→ What to produce:
Output the data word for word, dropping every image.

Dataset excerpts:

——————

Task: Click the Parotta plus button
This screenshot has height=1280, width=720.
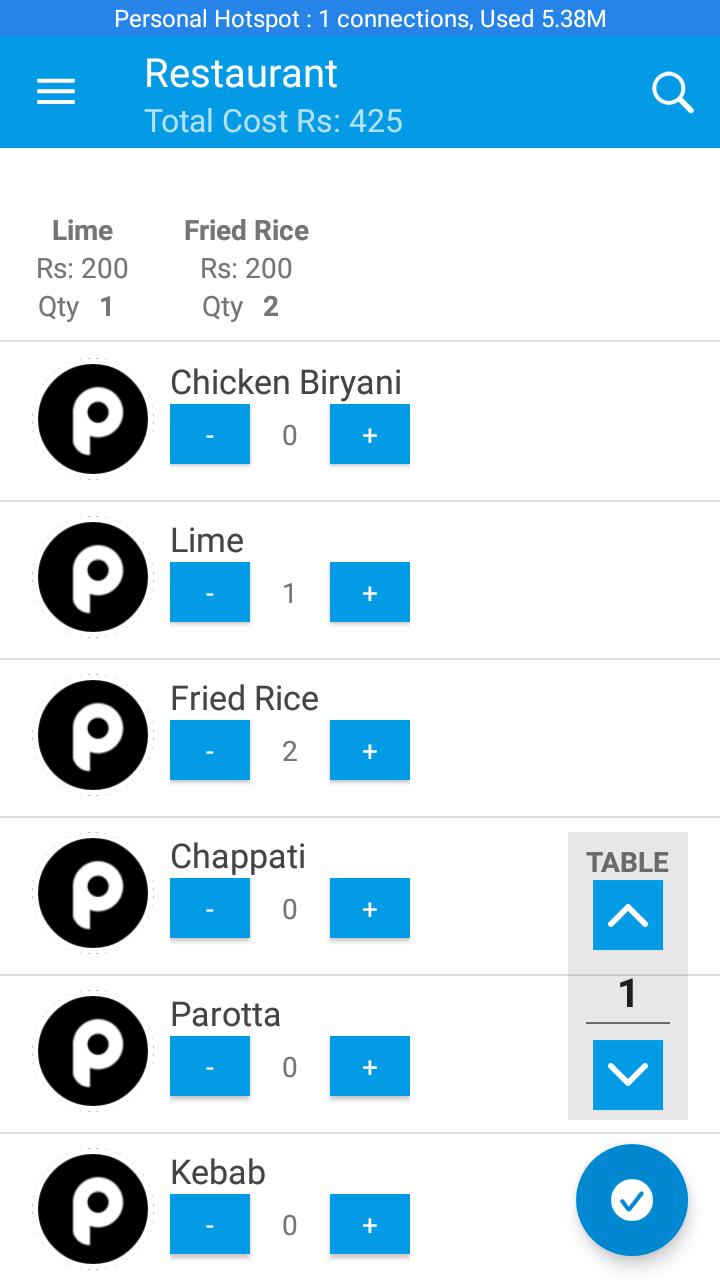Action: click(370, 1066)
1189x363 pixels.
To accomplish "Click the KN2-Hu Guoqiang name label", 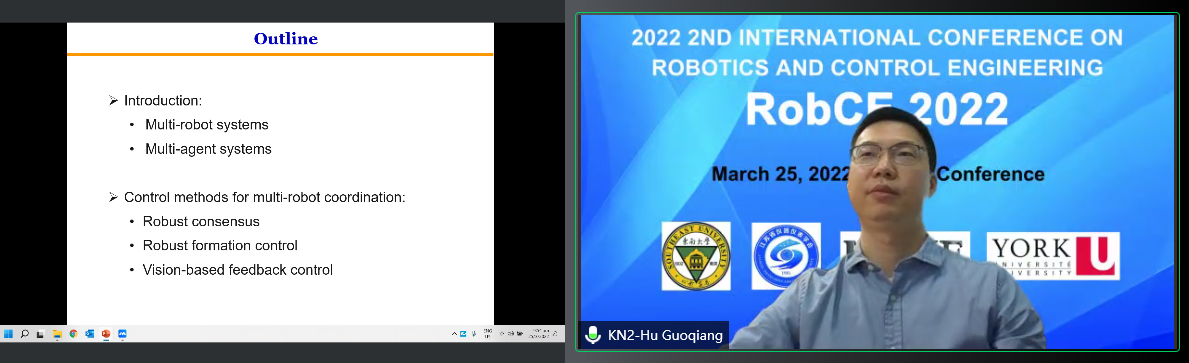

——————

→ Result of the exercise:
Task: Click the Parotta plus button
This screenshot has height=1280, width=720.
Action: click(370, 1066)
1189x363 pixels.
To accomplish "Click the KN2-Hu Guoqiang name label", 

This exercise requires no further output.